AIM OF THE EXERCISE:
Reproduce the records below exactly, with nothing altered.
Start of DATA
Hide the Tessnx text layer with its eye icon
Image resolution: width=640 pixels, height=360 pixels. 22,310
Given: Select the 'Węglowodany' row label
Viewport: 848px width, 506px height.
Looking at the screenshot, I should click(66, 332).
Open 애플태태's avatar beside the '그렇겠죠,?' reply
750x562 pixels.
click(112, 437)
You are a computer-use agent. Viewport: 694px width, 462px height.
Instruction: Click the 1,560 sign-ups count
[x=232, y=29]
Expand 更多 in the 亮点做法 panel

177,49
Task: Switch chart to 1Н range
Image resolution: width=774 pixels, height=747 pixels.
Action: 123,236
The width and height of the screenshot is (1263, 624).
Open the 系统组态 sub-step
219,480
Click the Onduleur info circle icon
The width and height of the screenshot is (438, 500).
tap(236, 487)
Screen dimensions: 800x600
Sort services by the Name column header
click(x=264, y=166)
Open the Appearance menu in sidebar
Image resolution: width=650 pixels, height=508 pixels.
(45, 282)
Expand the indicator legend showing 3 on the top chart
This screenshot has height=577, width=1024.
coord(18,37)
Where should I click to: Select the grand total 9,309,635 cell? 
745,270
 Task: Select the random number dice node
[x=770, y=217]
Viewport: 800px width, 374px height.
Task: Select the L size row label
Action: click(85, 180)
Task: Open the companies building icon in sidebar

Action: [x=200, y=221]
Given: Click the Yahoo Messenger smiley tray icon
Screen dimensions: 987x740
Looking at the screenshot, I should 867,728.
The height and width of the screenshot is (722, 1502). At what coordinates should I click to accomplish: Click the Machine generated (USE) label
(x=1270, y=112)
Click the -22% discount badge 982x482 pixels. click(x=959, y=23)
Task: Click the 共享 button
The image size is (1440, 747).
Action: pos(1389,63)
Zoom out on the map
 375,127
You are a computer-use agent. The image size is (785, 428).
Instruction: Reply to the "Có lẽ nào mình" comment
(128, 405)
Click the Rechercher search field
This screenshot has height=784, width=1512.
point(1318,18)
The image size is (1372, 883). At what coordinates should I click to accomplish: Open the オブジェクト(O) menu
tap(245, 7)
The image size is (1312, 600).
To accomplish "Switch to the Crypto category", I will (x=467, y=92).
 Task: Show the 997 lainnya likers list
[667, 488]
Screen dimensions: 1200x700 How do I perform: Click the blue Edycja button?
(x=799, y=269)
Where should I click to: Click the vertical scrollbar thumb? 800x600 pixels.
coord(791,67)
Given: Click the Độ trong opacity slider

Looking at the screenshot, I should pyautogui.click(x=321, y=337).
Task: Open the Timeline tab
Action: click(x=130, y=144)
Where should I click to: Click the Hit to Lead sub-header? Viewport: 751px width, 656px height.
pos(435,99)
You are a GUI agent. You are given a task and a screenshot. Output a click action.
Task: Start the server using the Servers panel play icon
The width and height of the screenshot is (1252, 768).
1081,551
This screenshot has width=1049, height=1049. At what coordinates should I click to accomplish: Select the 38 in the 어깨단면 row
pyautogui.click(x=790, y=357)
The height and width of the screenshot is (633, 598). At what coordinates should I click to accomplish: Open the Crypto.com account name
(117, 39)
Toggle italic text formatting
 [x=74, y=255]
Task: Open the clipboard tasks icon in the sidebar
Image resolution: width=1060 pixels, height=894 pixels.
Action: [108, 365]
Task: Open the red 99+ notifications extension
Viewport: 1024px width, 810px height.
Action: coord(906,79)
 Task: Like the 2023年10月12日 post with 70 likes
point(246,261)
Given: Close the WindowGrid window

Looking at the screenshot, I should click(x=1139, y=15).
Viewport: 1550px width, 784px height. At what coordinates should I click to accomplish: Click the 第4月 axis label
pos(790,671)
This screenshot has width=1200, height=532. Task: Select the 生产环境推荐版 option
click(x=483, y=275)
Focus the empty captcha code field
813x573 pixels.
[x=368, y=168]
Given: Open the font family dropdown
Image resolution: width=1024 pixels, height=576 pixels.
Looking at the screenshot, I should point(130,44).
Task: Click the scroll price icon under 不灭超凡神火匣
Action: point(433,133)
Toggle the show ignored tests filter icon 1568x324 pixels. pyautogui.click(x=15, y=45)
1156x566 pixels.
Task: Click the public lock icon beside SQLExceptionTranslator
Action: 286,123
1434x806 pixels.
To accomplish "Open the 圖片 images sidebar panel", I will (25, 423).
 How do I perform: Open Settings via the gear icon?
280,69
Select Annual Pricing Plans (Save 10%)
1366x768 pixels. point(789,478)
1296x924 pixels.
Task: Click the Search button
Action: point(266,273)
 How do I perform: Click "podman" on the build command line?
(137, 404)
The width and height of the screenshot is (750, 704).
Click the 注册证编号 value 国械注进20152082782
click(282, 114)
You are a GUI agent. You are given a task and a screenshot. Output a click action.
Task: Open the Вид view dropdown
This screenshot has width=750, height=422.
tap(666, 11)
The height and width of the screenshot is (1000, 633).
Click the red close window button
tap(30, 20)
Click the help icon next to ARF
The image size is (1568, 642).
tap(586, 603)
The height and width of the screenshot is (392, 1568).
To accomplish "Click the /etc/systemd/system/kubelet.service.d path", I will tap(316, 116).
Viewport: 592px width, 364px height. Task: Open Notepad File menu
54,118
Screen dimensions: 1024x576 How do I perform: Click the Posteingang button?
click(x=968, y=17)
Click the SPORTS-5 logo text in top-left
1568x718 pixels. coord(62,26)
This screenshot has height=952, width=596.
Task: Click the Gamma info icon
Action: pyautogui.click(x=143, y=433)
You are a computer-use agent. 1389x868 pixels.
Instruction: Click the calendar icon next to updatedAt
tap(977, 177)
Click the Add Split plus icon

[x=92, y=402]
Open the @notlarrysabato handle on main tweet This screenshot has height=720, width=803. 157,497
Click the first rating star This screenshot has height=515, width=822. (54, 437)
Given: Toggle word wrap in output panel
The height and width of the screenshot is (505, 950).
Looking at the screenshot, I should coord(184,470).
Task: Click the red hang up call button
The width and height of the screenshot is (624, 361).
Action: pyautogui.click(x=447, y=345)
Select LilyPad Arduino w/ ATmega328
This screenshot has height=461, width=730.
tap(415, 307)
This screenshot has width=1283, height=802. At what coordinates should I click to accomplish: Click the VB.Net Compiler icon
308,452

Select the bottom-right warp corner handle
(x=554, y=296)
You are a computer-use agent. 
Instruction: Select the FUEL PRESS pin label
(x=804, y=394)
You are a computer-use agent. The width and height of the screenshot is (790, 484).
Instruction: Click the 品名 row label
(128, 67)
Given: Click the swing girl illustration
End of DATA
ANSWER TO THIS PROBLEM:
Hide the Tessnx text layer with its eye icon
Image resolution: width=640 pixels, height=360 pixels. 22,310
Given: Select the 'Węglowodany' row label
Viewport: 848px width, 506px height.
Looking at the screenshot, I should click(66, 332).
Open 애플태태's avatar beside the '그렇겠죠,?' reply
750x562 pixels.
click(112, 437)
You are a computer-use agent. Viewport: 694px width, 462px height.
Instruction: Click the 1,560 sign-ups count
[x=232, y=29]
Expand 更多 in the 亮点做法 panel

177,49
Task: Switch chart to 1Н range
Image resolution: width=774 pixels, height=747 pixels.
Action: 123,236
The width and height of the screenshot is (1263, 624).
Open the 系统组态 sub-step
219,480
Click the Onduleur info circle icon
The width and height of the screenshot is (438, 500).
tap(236, 487)
Screen dimensions: 800x600
Sort services by the Name column header
click(x=264, y=166)
Open the Appearance menu in sidebar
Image resolution: width=650 pixels, height=508 pixels.
(45, 282)
Expand the indicator legend showing 3 on the top chart
This screenshot has height=577, width=1024.
coord(18,37)
Where should I click to: Select the grand total 9,309,635 cell? 
745,270
 Task: Select the random number dice node
[x=770, y=217]
Viewport: 800px width, 374px height.
Task: Select the L size row label
Action: click(85, 180)
Task: Open the companies building icon in sidebar

Action: [x=200, y=221]
Given: Click the Yahoo Messenger smiley tray icon
Screen dimensions: 987x740
Looking at the screenshot, I should 867,728.
The height and width of the screenshot is (722, 1502). At what coordinates should I click to accomplish: Click the Machine generated (USE) label
(x=1270, y=112)
Click the -22% discount badge 982x482 pixels. click(x=959, y=23)
Task: Click the 共享 button
The image size is (1440, 747).
Action: pos(1389,63)
Zoom out on the map
 375,127
You are a computer-use agent. The image size is (785, 428).
Instruction: Reply to the "Có lẽ nào mình" comment
(128, 405)
Click the Rechercher search field
This screenshot has height=784, width=1512.
point(1318,18)
The image size is (1372, 883). At what coordinates should I click to accomplish: Open the オブジェクト(O) menu
tap(245, 7)
The image size is (1312, 600).
To accomplish "Switch to the Crypto category", I will (x=467, y=92).
 Task: Show the 997 lainnya likers list
[667, 488]
Screen dimensions: 1200x700 How do I perform: Click the blue Edycja button?
(x=799, y=269)
Where should I click to: Click the vertical scrollbar thumb? 800x600 pixels.
coord(791,67)
Given: Click the Độ trong opacity slider

Looking at the screenshot, I should pyautogui.click(x=321, y=337).
Task: Open the Timeline tab
Action: click(x=130, y=144)
Where should I click to: Click the Hit to Lead sub-header? Viewport: 751px width, 656px height.
pos(435,99)
You are a GUI agent. You are given a task and a screenshot. Output a click action.
Task: Start the server using the Servers panel play icon
The width and height of the screenshot is (1252, 768).
1081,551
This screenshot has width=1049, height=1049. At what coordinates should I click to accomplish: Select the 38 in the 어깨단면 row
pyautogui.click(x=790, y=357)
The height and width of the screenshot is (633, 598). At what coordinates should I click to accomplish: Open the Crypto.com account name
(117, 39)
Toggle italic text formatting
 [x=74, y=255]
Task: Open the clipboard tasks icon in the sidebar
Image resolution: width=1060 pixels, height=894 pixels.
Action: [108, 365]
Task: Open the red 99+ notifications extension
Viewport: 1024px width, 810px height.
Action: coord(906,79)
 Task: Like the 2023年10月12日 post with 70 likes
point(246,261)
Given: Close the WindowGrid window

Looking at the screenshot, I should click(x=1139, y=15).
Viewport: 1550px width, 784px height. At what coordinates should I click to accomplish: Click the 第4月 axis label
pos(790,671)
This screenshot has width=1200, height=532. Task: Select the 生产环境推荐版 option
click(x=483, y=275)
Focus the empty captcha code field
813x573 pixels.
[x=368, y=168]
Given: Open the font family dropdown
Image resolution: width=1024 pixels, height=576 pixels.
Looking at the screenshot, I should point(130,44).
Task: Click the scroll price icon under 不灭超凡神火匣
Action: point(433,133)
Toggle the show ignored tests filter icon 1568x324 pixels. pyautogui.click(x=15, y=45)
1156x566 pixels.
Task: Click the public lock icon beside SQLExceptionTranslator
Action: 286,123
1434x806 pixels.
To accomplish "Open the 圖片 images sidebar panel", I will (25, 423).
 How do I perform: Open Settings via the gear icon?
280,69
Select Annual Pricing Plans (Save 10%)
1366x768 pixels. point(789,478)
1296x924 pixels.
Task: Click the Search button
Action: point(266,273)
 How do I perform: Click "podman" on the build command line?
(137, 404)
The width and height of the screenshot is (750, 704).
Click the 注册证编号 value 国械注进20152082782
click(282, 114)
You are a GUI agent. You are given a task and a screenshot. Output a click action.
Task: Open the Вид view dropdown
This screenshot has width=750, height=422.
tap(666, 11)
The height and width of the screenshot is (1000, 633).
Click the red close window button
tap(30, 20)
Click the help icon next to ARF
The image size is (1568, 642).
tap(586, 603)
The height and width of the screenshot is (392, 1568).
To accomplish "Click the /etc/systemd/system/kubelet.service.d path", I will tap(316, 116).
Viewport: 592px width, 364px height. Task: Open Notepad File menu
54,118
Screen dimensions: 1024x576 How do I perform: Click the Posteingang button?
click(x=968, y=17)
Click the SPORTS-5 logo text in top-left
1568x718 pixels. coord(62,26)
This screenshot has height=952, width=596.
Task: Click the Gamma info icon
Action: pyautogui.click(x=143, y=433)
You are a computer-use agent. 1389x868 pixels.
Instruction: Click the calendar icon next to updatedAt
tap(977, 177)
Click the Add Split plus icon

[x=92, y=402]
Open the @notlarrysabato handle on main tweet This screenshot has height=720, width=803. 157,497
Click the first rating star This screenshot has height=515, width=822. (54, 437)
Given: Toggle word wrap in output panel
The height and width of the screenshot is (505, 950).
Looking at the screenshot, I should coord(184,470).
Task: Click the red hang up call button
The width and height of the screenshot is (624, 361).
Action: pyautogui.click(x=447, y=345)
Select LilyPad Arduino w/ ATmega328
This screenshot has height=461, width=730.
tap(415, 307)
This screenshot has width=1283, height=802. At what coordinates should I click to accomplish: Click the VB.Net Compiler icon
308,452

Select the bottom-right warp corner handle
(x=554, y=296)
You are a computer-use agent. 
Instruction: Select the FUEL PRESS pin label
(x=804, y=394)
You are a computer-use agent. The width and height of the screenshot is (790, 484).
Instruction: Click the 品名 row label
(128, 67)
Given: Click the swing girl illustration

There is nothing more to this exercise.